AstraZeneca, Pfizer and the public interest test
Sir, Politicians and others prompted to think about the public interest by Pfizer’s offer for AstraZeneca would do well to consider a long-ago report of the Monopolies Commission which reported in 1972 on the hostile bid by Beecham for Glaxo Group.
Put briefly, Beecham and Glaxo were both medium-sized pharmaceutical companies with some overlapping research interests. Glaxo was considered to be the stronger force in pharmaceutical research whilst Beecham had a stronger (and more profitable) business in over-the-counter remedies and consumer products. There was widespread concern that the combined group would wind down scientific research and put greater effort into proprietary products.

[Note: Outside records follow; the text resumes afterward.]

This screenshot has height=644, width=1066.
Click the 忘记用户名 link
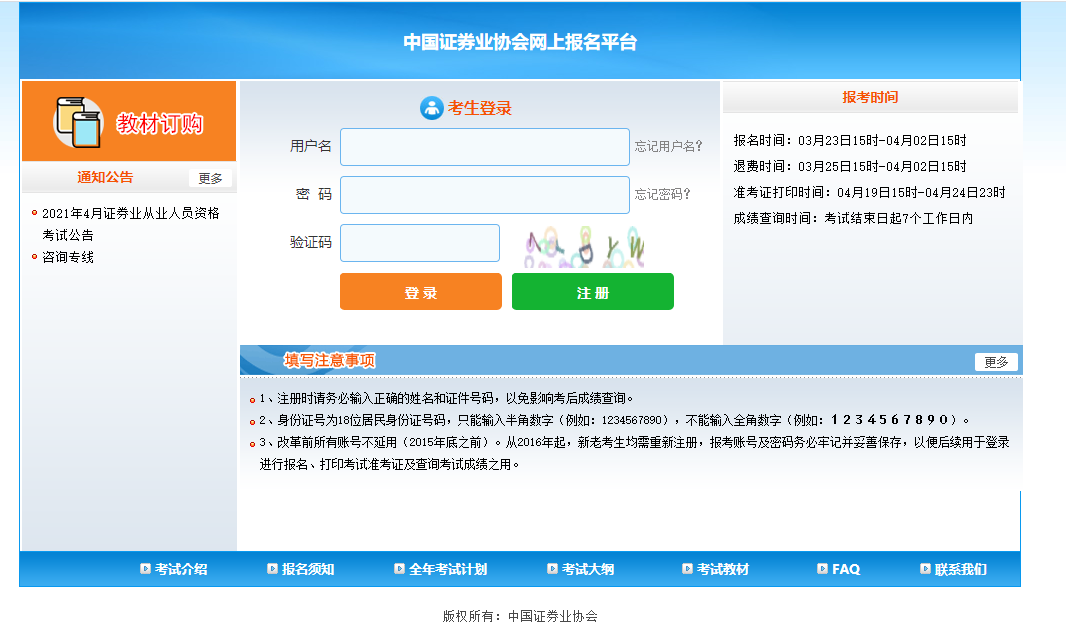point(668,146)
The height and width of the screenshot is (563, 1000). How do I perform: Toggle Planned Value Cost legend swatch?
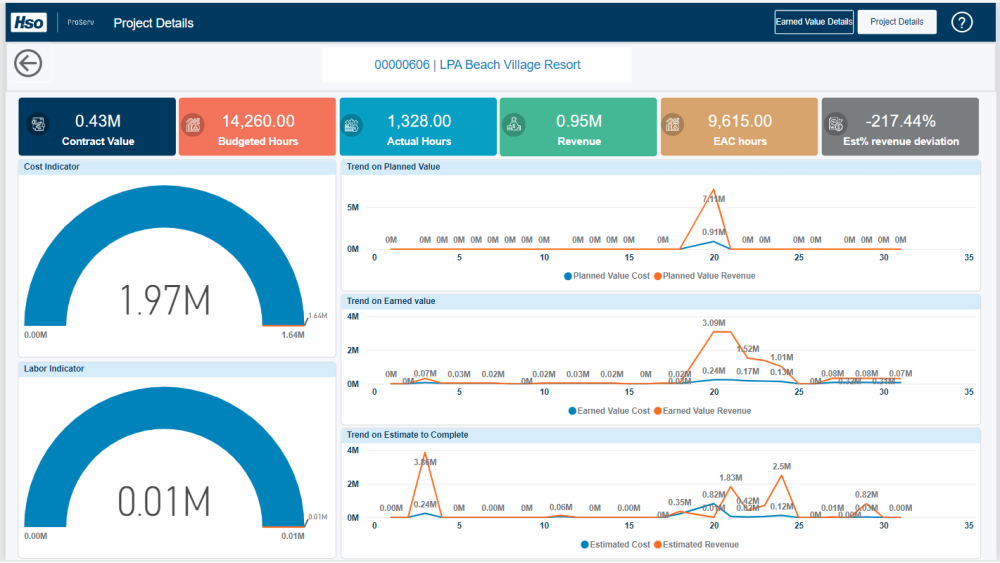(x=568, y=276)
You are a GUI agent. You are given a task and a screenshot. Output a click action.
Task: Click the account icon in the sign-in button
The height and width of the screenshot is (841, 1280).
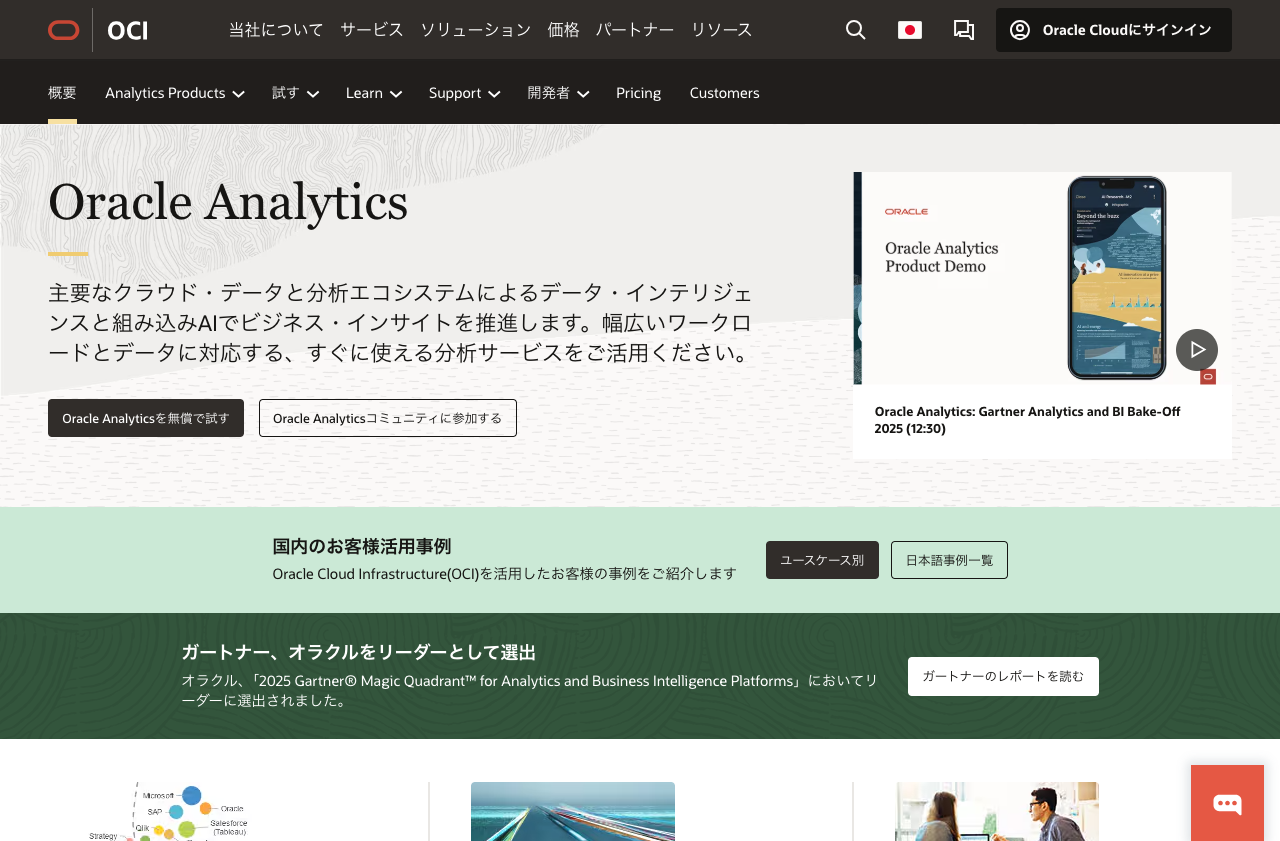[1019, 29]
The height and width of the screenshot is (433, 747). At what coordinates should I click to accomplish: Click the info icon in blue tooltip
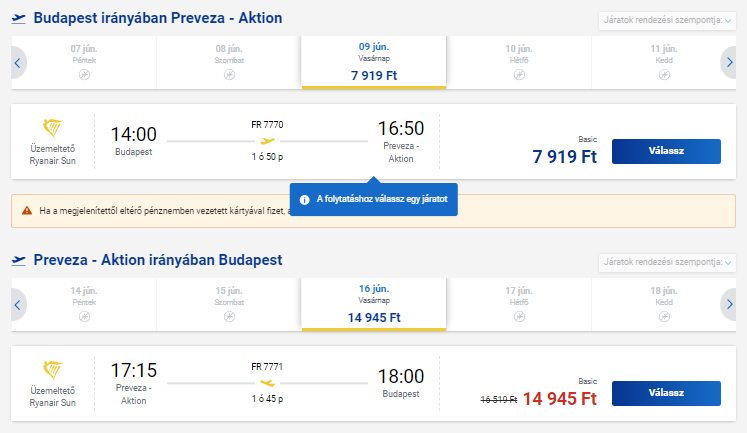[304, 200]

Applying the public interest test, the commission found that there were no significant competition concerns. It nevertheless blocked the merger on the ground that it would reduce the number of independent centres for research and that the “adverse consequences of the merger in the field of R&D would affect the future size of the British-owned pharmaceutical industry”. Given the contempt in which industrial policy is now held it is interesting to note that within a few years, Glaxo’s research team yielded a series of blockbuster drugs. Beecham languished by comparison, later merging with Smith Kline and being subsequently subsumed within the GSK group.
The postscript to this is that some 30 years later, the Labour government abolished the public interest test in the Enterprise Act 2002, except in narrow circumstances. During consultations on the Bill I drafted submissions for the Labour Finance and Industry Group in which we argued for retention of the public interest on a “you-never-know-when-you’ll-need-it” basis. We cited (some might say presciently) Beecham/Glaxo and BSkyB/Manchester United as cases in point. It is my opinion that competition lawyers and economists adopted then (and continue to adopt) the view that competition is the universal panacea and any non-competition criteria such as the public interest are anathema. The government acceded to this universal wisdom and the result is the competition legislative test which Mr Miliband now belatedly deplores.
After the dust has died down (whatever the outcome) on the proposed AstraZeneca takeover it would be timely if politicians of all parties were to do some hard thinking about the public interest.